Saved entries:
++++++++

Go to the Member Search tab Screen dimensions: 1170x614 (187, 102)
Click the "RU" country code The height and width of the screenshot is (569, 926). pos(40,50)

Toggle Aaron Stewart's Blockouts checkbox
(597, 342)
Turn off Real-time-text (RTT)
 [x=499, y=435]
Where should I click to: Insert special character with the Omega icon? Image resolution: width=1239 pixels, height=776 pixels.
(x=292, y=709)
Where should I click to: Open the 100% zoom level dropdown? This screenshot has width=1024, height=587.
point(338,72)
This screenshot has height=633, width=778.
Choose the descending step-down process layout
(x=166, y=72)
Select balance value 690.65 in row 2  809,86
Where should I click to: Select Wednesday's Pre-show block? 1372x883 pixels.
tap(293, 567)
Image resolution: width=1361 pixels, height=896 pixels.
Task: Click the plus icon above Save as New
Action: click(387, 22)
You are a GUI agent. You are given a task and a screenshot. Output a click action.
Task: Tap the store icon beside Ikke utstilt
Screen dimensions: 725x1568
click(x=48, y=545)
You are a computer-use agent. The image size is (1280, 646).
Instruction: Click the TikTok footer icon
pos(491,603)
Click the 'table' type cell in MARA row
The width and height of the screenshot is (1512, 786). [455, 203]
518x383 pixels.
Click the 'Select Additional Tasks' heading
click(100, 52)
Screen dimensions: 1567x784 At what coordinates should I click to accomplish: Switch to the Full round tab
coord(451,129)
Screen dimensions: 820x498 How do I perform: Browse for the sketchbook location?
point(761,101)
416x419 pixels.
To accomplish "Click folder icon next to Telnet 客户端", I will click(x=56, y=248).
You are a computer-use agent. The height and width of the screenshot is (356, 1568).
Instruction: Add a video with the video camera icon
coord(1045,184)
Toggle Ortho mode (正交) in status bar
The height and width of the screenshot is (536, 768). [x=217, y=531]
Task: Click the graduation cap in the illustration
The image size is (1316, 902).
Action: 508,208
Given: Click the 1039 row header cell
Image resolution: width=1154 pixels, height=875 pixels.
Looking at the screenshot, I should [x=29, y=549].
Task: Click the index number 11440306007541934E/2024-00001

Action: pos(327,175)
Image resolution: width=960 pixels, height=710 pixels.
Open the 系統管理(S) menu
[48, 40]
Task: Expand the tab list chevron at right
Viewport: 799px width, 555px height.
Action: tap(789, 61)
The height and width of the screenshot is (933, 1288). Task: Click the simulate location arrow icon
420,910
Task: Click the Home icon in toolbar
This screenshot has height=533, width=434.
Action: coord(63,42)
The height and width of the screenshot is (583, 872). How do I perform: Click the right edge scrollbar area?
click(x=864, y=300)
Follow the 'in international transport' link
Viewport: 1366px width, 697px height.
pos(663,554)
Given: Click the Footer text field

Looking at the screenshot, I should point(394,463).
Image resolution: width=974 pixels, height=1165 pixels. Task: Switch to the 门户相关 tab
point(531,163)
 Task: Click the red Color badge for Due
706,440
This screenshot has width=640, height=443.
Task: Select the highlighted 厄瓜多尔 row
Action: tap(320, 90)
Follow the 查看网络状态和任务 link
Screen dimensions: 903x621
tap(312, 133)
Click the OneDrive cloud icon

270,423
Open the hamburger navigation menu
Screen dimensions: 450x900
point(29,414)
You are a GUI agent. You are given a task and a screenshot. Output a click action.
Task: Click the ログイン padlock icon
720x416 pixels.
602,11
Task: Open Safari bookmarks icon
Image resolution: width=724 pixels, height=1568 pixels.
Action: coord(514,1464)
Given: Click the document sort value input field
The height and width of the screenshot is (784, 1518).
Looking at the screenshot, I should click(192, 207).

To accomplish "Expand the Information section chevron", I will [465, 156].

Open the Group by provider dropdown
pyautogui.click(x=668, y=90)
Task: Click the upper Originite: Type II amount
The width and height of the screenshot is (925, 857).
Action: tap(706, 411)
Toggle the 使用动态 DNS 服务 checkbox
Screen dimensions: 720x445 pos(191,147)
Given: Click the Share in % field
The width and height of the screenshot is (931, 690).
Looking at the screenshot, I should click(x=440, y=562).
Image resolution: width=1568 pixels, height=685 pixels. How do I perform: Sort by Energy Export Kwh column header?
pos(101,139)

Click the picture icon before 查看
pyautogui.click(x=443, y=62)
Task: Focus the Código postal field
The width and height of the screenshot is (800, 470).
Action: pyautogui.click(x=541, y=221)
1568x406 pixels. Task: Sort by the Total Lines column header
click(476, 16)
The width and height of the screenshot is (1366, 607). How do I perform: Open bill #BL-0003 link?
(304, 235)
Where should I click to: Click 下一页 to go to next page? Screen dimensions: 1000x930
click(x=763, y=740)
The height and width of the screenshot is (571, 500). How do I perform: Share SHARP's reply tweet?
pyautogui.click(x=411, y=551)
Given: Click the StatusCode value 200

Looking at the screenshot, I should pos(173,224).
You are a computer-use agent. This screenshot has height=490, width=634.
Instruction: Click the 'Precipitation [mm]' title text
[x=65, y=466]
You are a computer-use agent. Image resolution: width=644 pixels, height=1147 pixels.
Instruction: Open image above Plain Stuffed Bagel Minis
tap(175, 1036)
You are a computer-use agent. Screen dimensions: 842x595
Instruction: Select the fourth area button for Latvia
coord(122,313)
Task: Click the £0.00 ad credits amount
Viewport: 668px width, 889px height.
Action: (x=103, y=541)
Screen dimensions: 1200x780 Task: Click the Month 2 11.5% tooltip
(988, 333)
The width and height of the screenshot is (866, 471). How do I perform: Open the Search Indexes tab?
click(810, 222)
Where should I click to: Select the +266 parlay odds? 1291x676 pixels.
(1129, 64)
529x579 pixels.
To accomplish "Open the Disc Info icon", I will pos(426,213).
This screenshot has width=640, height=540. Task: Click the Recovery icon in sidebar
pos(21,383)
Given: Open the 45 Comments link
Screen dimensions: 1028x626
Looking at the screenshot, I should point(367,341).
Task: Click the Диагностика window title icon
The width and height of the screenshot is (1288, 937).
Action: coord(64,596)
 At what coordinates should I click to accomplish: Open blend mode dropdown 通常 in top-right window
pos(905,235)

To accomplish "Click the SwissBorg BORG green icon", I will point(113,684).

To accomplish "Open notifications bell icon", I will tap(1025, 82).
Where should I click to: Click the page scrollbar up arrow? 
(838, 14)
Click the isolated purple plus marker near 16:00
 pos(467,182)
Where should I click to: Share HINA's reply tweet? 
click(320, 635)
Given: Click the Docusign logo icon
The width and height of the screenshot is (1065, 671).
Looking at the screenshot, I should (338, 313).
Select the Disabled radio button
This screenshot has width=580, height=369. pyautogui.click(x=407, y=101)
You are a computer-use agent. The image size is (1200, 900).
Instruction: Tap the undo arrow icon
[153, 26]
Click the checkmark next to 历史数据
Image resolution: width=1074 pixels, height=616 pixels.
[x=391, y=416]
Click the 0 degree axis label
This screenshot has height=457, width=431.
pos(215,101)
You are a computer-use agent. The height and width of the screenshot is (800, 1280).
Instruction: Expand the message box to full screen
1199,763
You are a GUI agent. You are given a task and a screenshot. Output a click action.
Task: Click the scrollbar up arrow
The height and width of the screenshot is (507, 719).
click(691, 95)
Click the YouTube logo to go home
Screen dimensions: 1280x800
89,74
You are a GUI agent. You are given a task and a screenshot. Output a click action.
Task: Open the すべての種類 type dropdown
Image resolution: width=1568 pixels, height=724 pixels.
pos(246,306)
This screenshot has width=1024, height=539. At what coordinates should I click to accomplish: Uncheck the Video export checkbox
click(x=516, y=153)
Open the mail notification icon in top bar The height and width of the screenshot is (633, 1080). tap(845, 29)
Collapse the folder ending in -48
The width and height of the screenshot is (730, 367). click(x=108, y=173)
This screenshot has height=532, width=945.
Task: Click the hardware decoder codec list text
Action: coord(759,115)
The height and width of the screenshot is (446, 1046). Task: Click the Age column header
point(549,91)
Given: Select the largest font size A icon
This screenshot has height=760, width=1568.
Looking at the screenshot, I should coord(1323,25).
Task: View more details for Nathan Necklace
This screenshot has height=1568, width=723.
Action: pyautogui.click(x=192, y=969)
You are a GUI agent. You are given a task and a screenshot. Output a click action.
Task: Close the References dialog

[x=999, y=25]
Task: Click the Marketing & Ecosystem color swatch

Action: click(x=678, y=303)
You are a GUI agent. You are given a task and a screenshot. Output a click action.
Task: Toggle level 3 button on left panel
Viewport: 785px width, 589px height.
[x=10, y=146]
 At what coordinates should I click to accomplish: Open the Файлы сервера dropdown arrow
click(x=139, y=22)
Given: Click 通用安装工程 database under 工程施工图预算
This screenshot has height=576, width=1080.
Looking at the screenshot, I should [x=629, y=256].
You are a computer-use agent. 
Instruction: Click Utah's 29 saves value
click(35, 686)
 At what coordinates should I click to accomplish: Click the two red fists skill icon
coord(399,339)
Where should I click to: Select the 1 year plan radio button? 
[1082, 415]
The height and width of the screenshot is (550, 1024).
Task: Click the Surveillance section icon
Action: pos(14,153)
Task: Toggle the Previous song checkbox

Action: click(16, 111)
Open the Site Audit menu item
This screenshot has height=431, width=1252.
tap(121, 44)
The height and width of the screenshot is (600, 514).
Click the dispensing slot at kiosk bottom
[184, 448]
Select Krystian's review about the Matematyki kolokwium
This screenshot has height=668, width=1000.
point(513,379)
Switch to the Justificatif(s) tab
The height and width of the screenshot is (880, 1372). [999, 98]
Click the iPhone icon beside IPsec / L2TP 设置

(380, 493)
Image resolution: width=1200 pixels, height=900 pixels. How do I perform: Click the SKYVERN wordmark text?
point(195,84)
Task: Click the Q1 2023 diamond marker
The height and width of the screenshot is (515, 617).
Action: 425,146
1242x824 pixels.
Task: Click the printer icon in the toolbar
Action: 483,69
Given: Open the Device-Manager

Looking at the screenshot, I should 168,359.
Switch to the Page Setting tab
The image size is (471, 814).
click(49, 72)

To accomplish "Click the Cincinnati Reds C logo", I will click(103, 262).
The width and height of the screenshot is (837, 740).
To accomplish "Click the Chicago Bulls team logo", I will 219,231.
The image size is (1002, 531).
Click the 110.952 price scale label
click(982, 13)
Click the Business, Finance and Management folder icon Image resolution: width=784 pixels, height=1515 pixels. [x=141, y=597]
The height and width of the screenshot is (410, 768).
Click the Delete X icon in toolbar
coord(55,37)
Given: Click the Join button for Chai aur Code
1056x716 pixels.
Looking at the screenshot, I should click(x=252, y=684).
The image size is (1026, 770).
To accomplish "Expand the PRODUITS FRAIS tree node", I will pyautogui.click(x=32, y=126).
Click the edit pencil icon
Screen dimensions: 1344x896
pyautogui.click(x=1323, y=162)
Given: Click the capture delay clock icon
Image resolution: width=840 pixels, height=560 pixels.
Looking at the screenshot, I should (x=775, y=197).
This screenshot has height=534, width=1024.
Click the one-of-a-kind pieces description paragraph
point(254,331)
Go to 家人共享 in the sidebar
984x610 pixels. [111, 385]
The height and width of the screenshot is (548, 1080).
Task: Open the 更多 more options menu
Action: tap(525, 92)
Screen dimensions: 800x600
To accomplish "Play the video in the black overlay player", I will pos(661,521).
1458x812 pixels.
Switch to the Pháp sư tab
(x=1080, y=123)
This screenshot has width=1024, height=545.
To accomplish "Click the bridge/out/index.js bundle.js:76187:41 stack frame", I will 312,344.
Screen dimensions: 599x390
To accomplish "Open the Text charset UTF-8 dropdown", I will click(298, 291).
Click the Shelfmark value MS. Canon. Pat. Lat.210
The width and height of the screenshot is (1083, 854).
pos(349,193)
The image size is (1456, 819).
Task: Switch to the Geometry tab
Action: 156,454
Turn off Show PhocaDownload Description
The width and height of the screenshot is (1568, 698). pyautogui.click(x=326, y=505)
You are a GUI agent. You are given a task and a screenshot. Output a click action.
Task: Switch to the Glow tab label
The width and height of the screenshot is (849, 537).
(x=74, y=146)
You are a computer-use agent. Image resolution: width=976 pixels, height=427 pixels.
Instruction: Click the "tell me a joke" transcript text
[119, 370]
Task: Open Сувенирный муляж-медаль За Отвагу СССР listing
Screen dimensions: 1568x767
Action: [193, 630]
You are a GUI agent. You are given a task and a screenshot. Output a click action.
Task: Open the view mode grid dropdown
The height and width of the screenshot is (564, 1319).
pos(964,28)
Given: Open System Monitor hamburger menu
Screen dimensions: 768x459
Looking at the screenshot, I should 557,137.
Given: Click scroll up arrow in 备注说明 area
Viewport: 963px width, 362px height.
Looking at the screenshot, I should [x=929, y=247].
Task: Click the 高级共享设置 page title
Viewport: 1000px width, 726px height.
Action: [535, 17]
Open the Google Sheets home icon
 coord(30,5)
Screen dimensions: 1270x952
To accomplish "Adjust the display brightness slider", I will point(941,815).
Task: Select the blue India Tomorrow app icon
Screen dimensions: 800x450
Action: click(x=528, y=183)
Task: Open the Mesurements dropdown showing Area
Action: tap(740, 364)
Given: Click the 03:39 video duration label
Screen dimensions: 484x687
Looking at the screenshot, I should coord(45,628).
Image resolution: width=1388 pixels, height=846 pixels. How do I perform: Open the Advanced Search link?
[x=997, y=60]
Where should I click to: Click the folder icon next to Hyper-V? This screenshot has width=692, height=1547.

++++++++

Exercise: Look through the entries above for the word "logo". Copy every line where it shows up.

Problem solution:
Given: Click the Docusign logo icon
Click the YouTube logo to go home
To accomplish "Click the Cincinnati Reds C logo", I will click(103, 262).
To accomplish "Click the Chicago Bulls team logo", I will 219,231.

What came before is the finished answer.